Amuk (J.). An a-muck; to run a-muck; to tilt; to run furiously and desperately at any one; to make a furious onset or charge in combat.”—(Malay Dict.) [The standard Malay, according to Mr Skeat, is rather amok (mengamok).]
Marsden says that the word rarely occurs in any other than the verbal form mengamuk, ‘to make a furious attack’ (Mem. of a Malayan Family, 96).

There is reason, however, to ascribe an Indian origin to the term; whilst the practice, apart from the term, is of no rare occurrence in Indian history. Thus Tod records some notable instances in the history of the Rajputs. In one of these (1634) the eldest son of the Raja of Marwar ran a-muck at the court of Shah Jahan, failing in his b low at the Emperor, but killing five courtiers of eminence b efore he fell himself. Again, in the 18th century, Bijai Singh, also of Marwar, bore strong resentment against the Talpura prince of Hyderabad, Bijar Khan, who had sent to demand from the Rajput tribute and a bride. A Bhatti and a Chondawat offered their services for vengeance, and set out for Sind as envoys. Whilst Bijar Khan read their credentials, muttering, ‘No mention of the bride!’ the Chondawat buried a dagger in his heart, exclaiming ‘This for the bride!’ ‘And this for the tribute!’ cried the Bhatti, repeating the blow. The pair then plied their daggers right and left, and 26 persons were slain before the envoys were hacked to pieces (Tod, ii. 45 & 315).
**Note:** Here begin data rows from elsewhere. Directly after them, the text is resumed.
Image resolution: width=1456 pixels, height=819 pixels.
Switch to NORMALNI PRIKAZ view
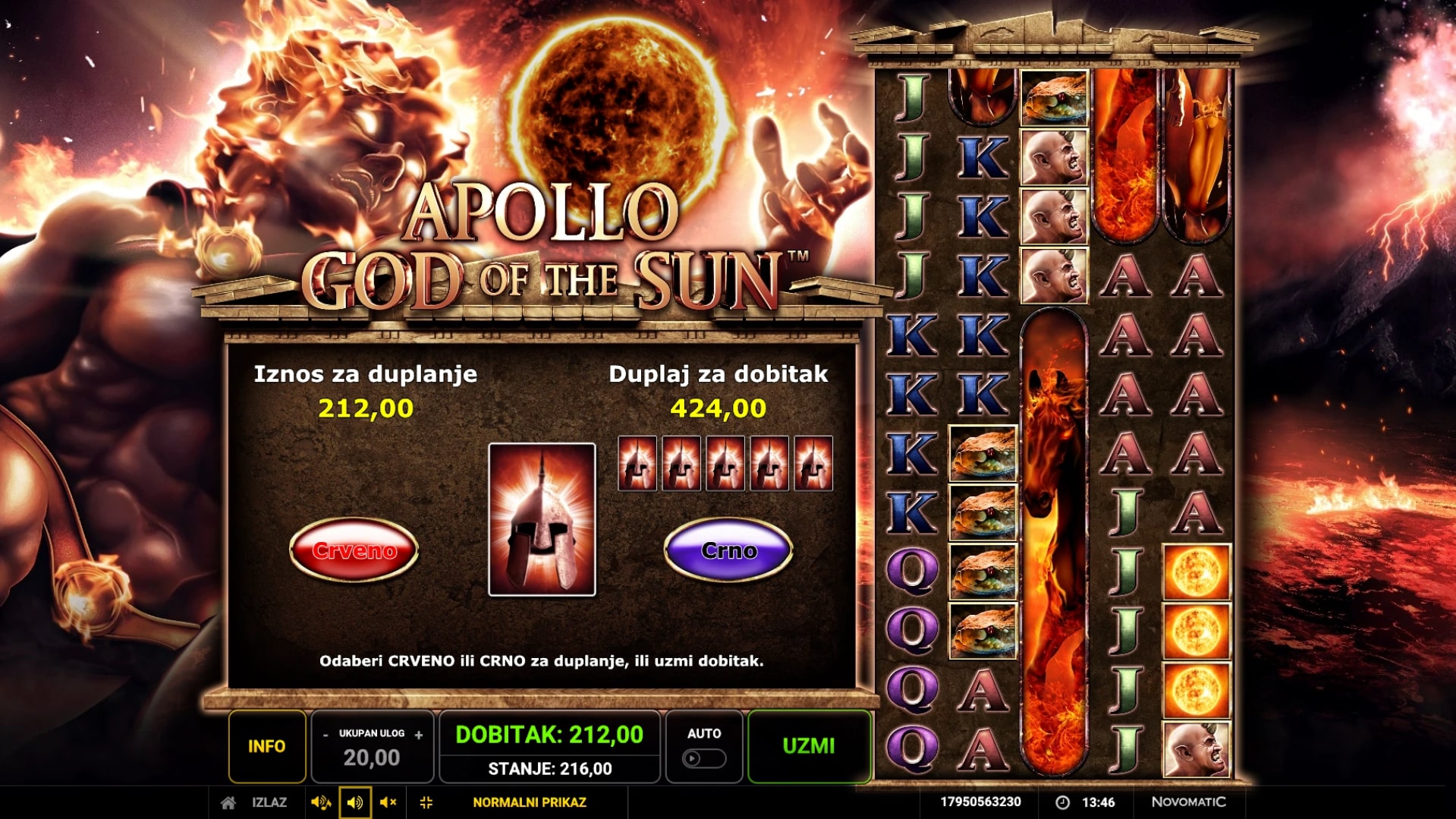click(x=530, y=802)
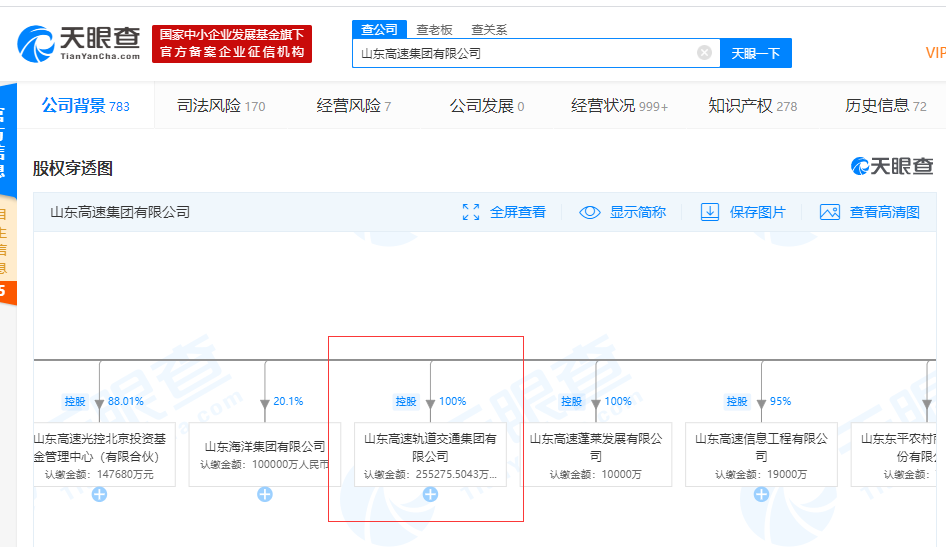Click the save image download icon
Viewport: 946px width, 547px height.
(x=710, y=212)
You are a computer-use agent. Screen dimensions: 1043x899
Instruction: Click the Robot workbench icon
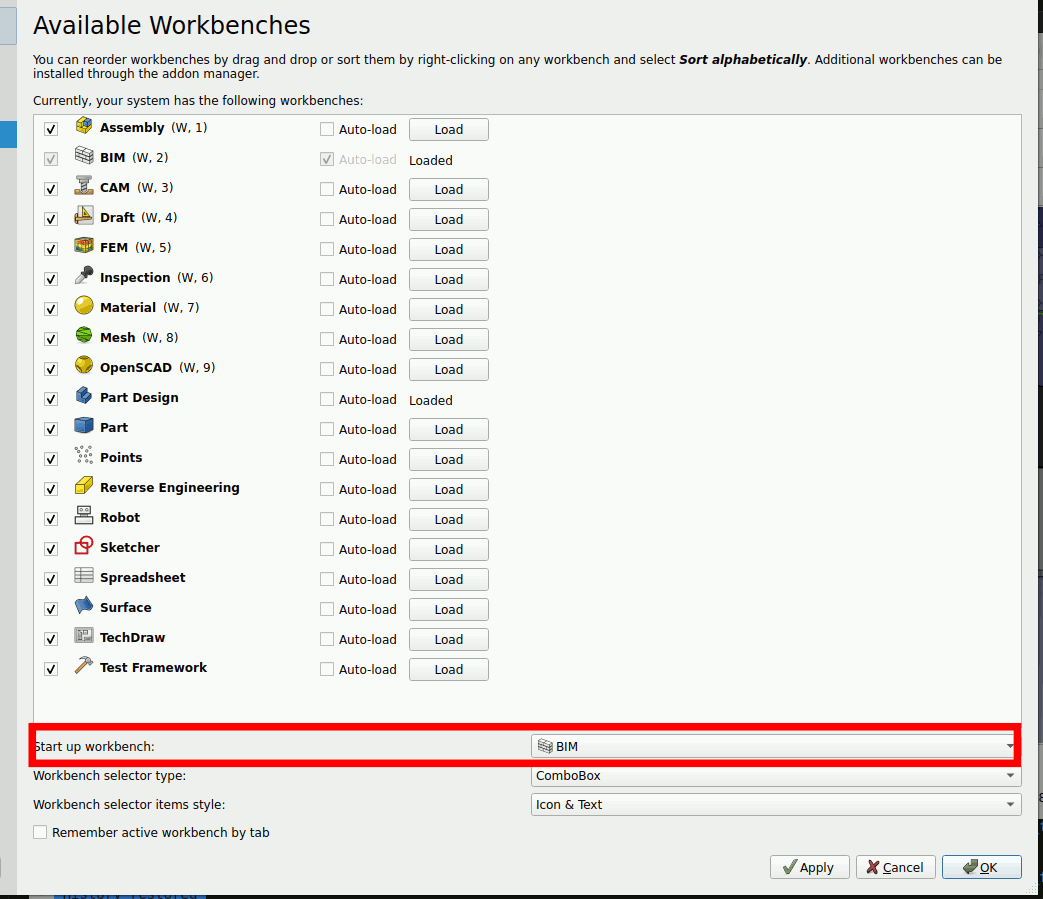click(x=84, y=518)
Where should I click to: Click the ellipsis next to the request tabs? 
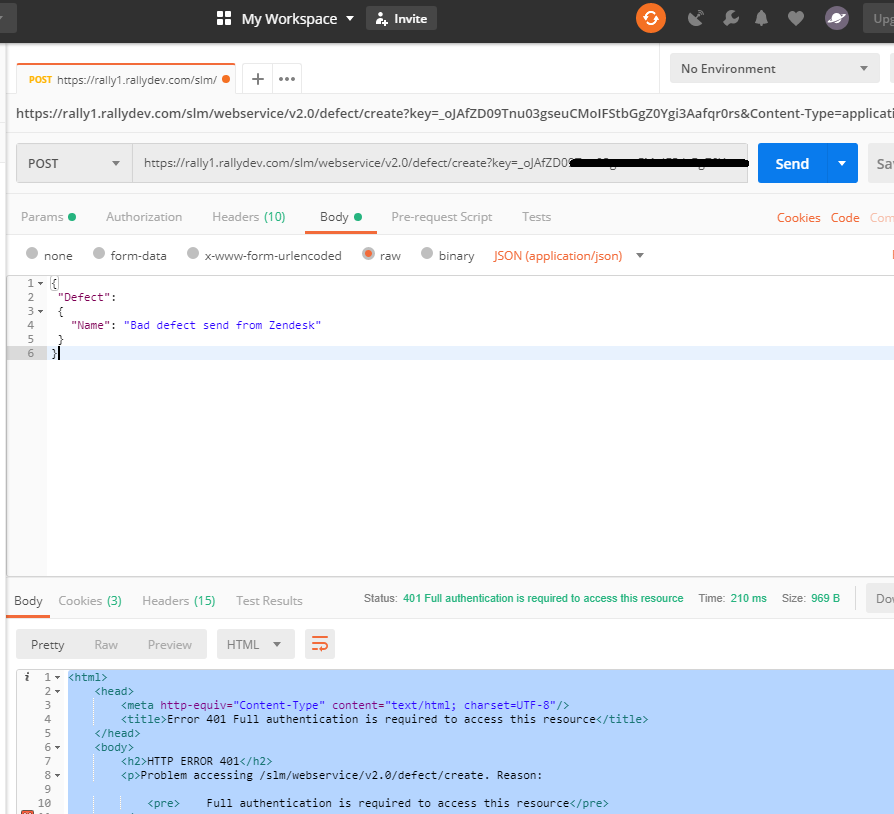tap(287, 78)
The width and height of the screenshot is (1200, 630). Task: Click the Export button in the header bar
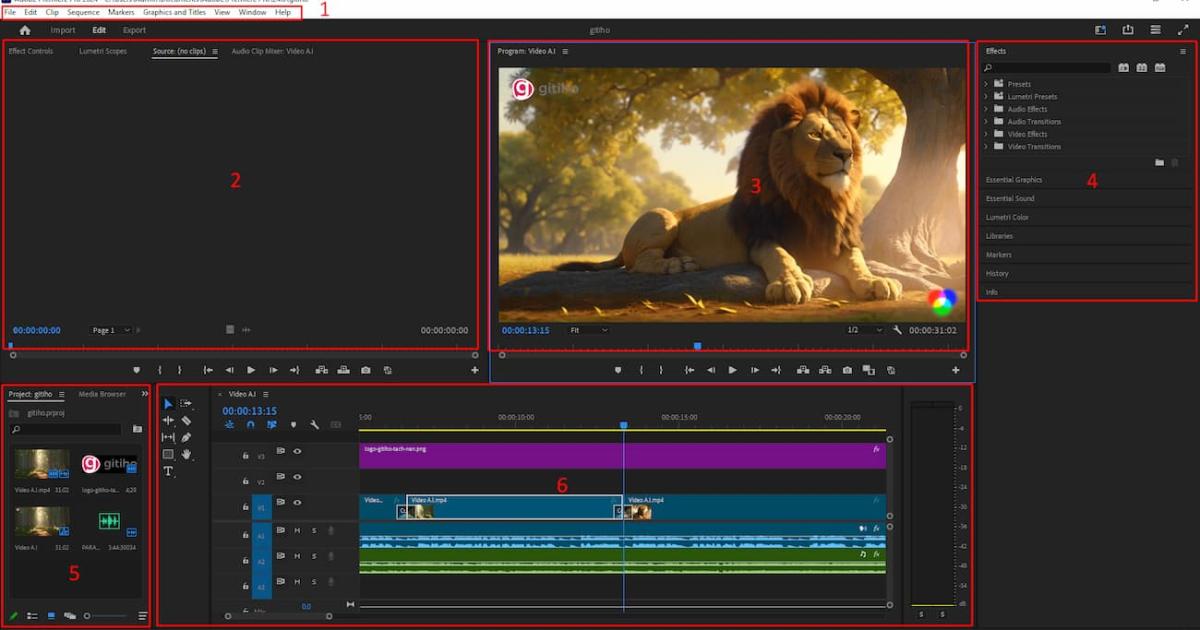point(133,30)
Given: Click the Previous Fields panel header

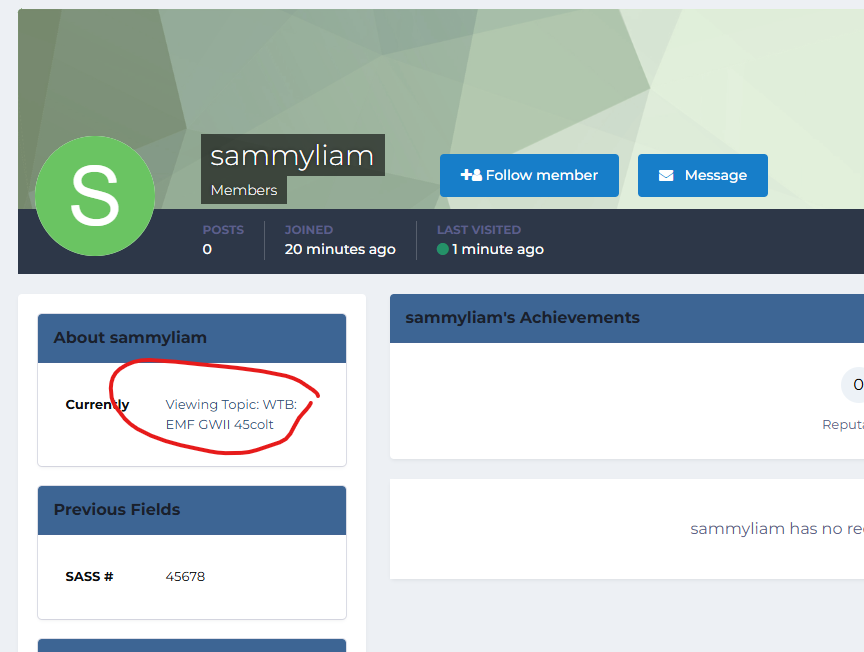Looking at the screenshot, I should pyautogui.click(x=192, y=510).
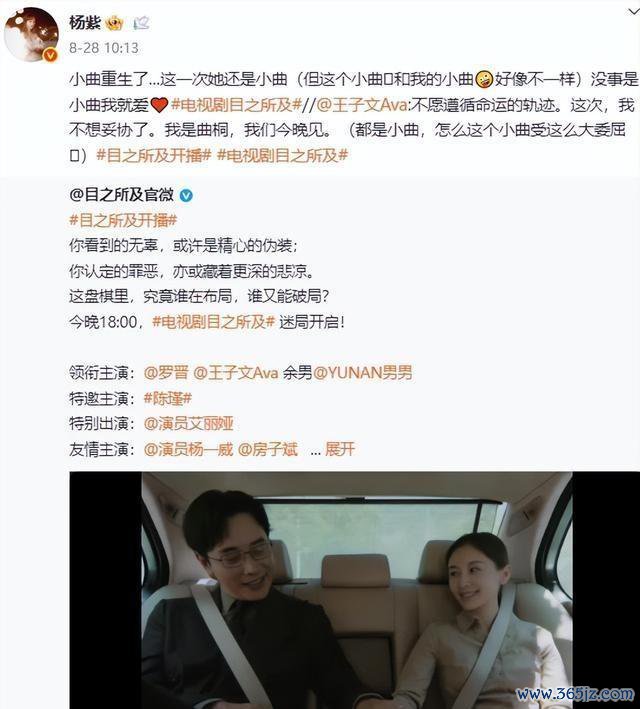Open 杨紫's profile avatar
640x709 pixels.
(31, 34)
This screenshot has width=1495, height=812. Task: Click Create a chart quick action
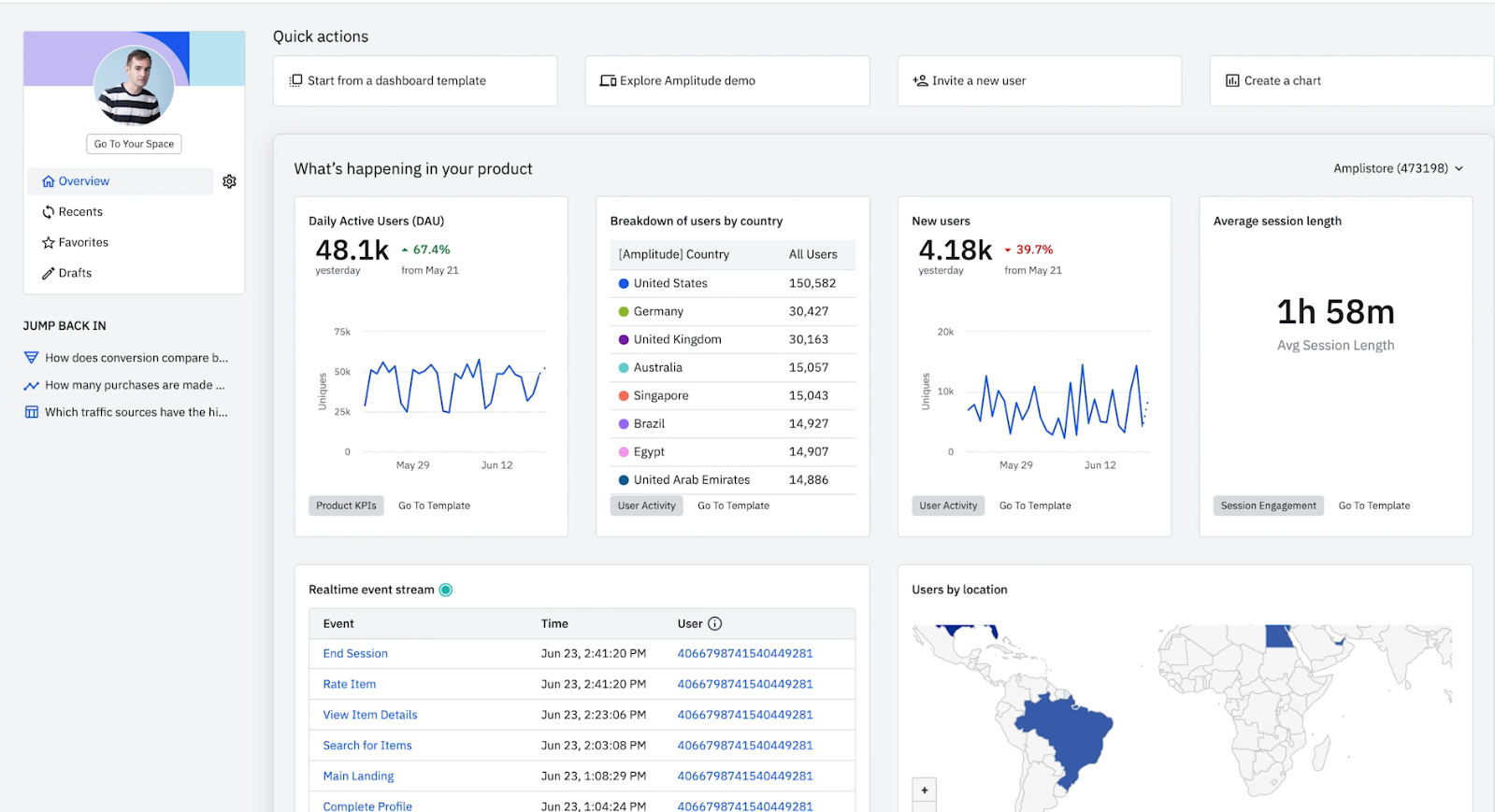pos(1351,81)
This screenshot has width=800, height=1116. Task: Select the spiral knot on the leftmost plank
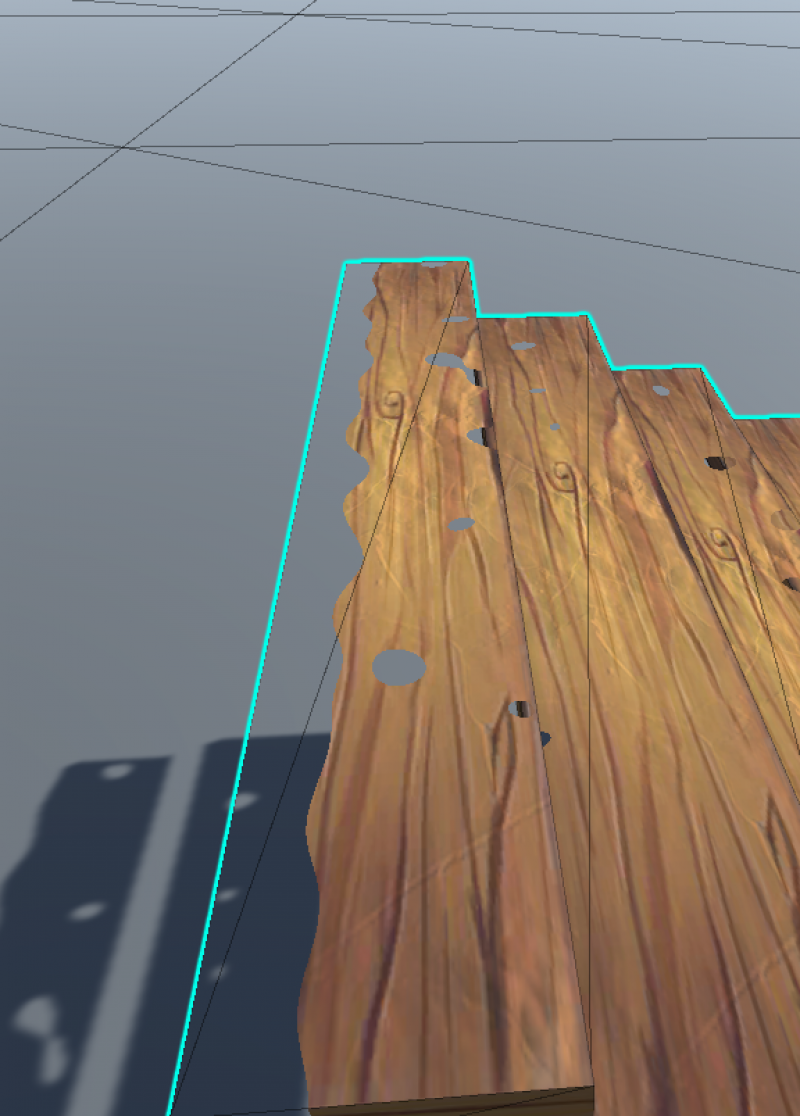pos(393,403)
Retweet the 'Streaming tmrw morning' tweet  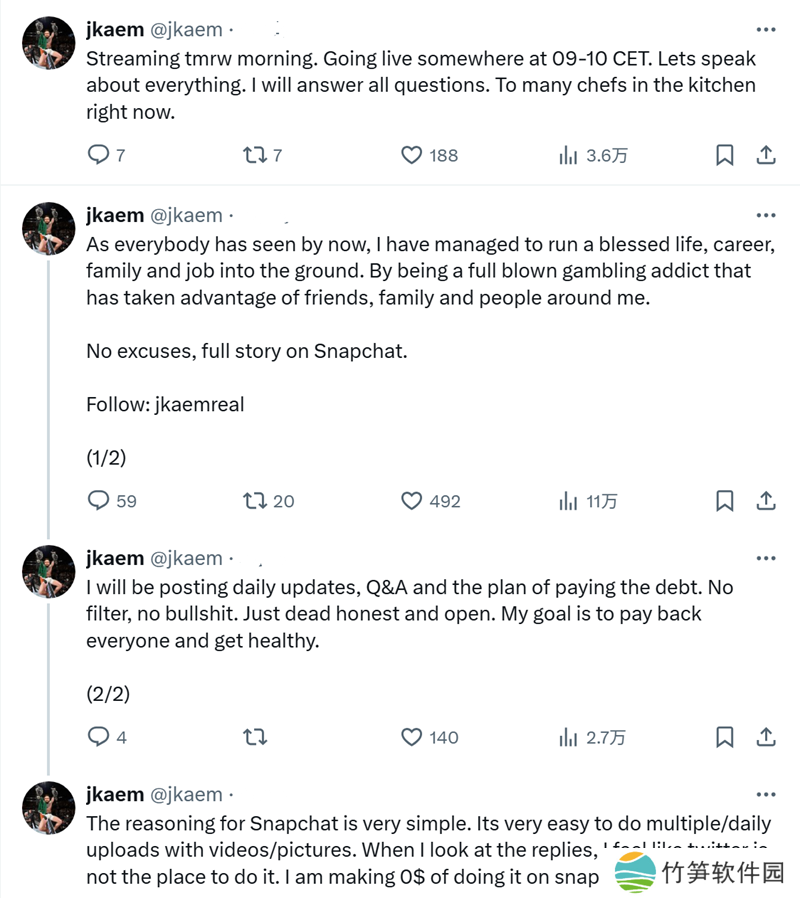(255, 155)
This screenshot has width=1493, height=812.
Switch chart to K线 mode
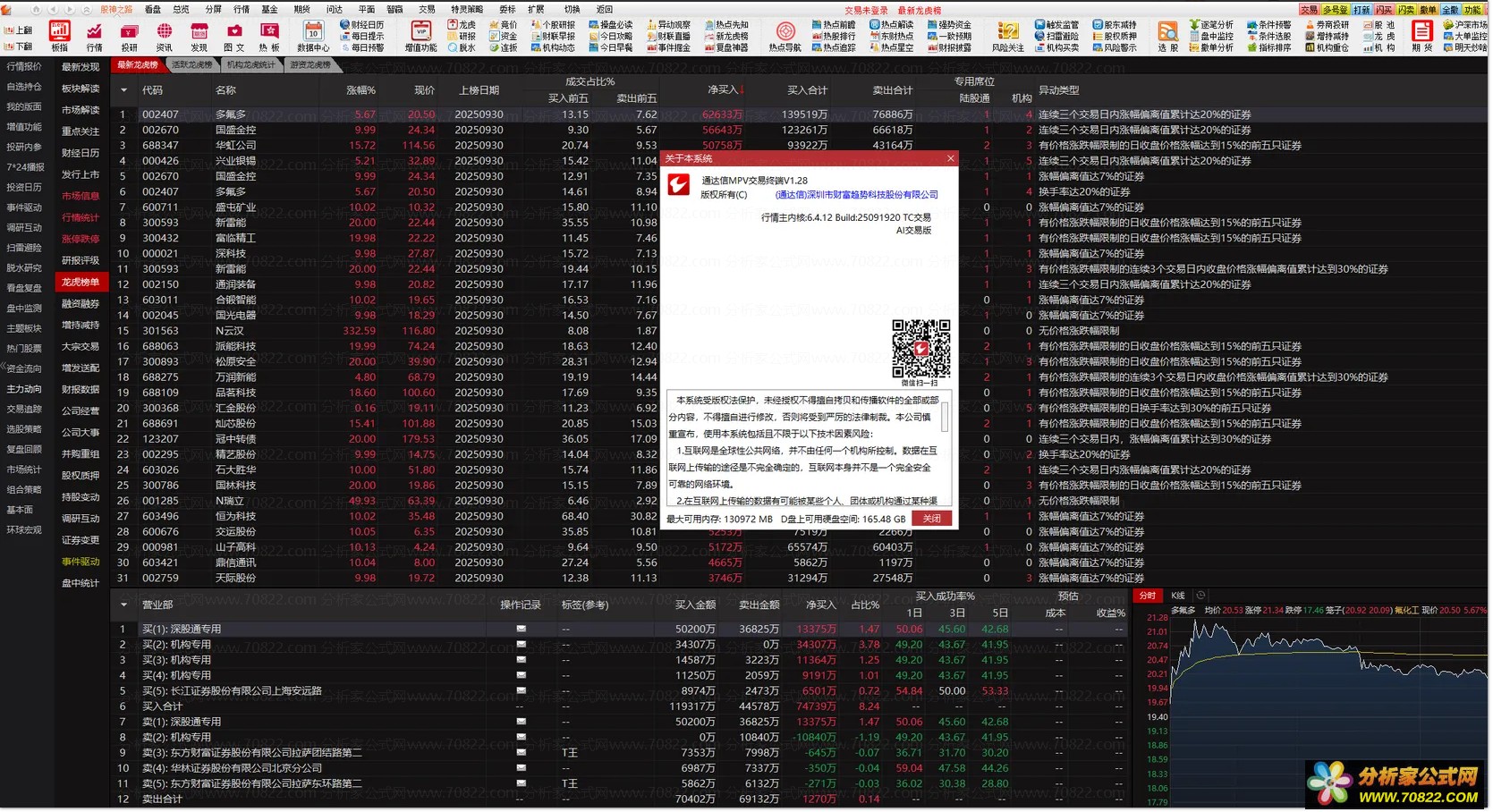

But it is in Malabar that we trace the apparent origin of the Malay term in the existence of certain desperadoes who are called by a variety of old travellers amouchi or amuco. The nearest approach to this that we have been able to discover is the Malayalam amar-kkan, ‘a warrior’ (from amar, ‘fi ght, war’). [The proper Malayalam term for such men was Chaver, literally those who took up or devoted themselves to death.] One of the special applications of this word is remarkable in connection with a singular custom in Malabar. After the Zamorin had reigned 12 years, a great assembly was held at Tirunavayi, when that Prince took his seat surrounded by his dependants, fully armed. Any one might then attack him, and the assailant, if successful in killing the Zamorin, got the throne. This had often happened. [For a full discussion of this custom see Frazer, Golden Bough, 2nd ed., ii. 14 sq.] In 1600 thirty such assailants were killed in the enterprise. Now these men were called amar-kkar (pl. of amar-kkan, see Gundert s.v.). These men evidently ran a-muck in the true Malay sense; and quotations below will show other illustrations from Malabar which confirm the idea that both name and practice originated in Continental India. There is indeed a difficulty as to the derivation here indicated, in the fact that the amuco or amouchi of European writers on Malabar seems by no means close enough to amarkkan, whilst it is so close to the Malay amuk; and on this further light may be hoped for. The identity between the amoucos of Malabar and the amuck runners of the Malay peninsula is clearly shown by the passage from Correa given below. [Mr Whiteway (adds— “Gouvea (1606) in his Iornada (ch. 9, Bk. ii.) applies the word amouques to certain Hindus whom he saw in S. Malabar near Quilon, whose duty it was to defend the Syrian Christians with their lives. There are reasons for thinking that the worthy priest got hold of the story of a cock and a bull; but in any case the Hindus referred to were really Jangadas.”] (See JANCADA).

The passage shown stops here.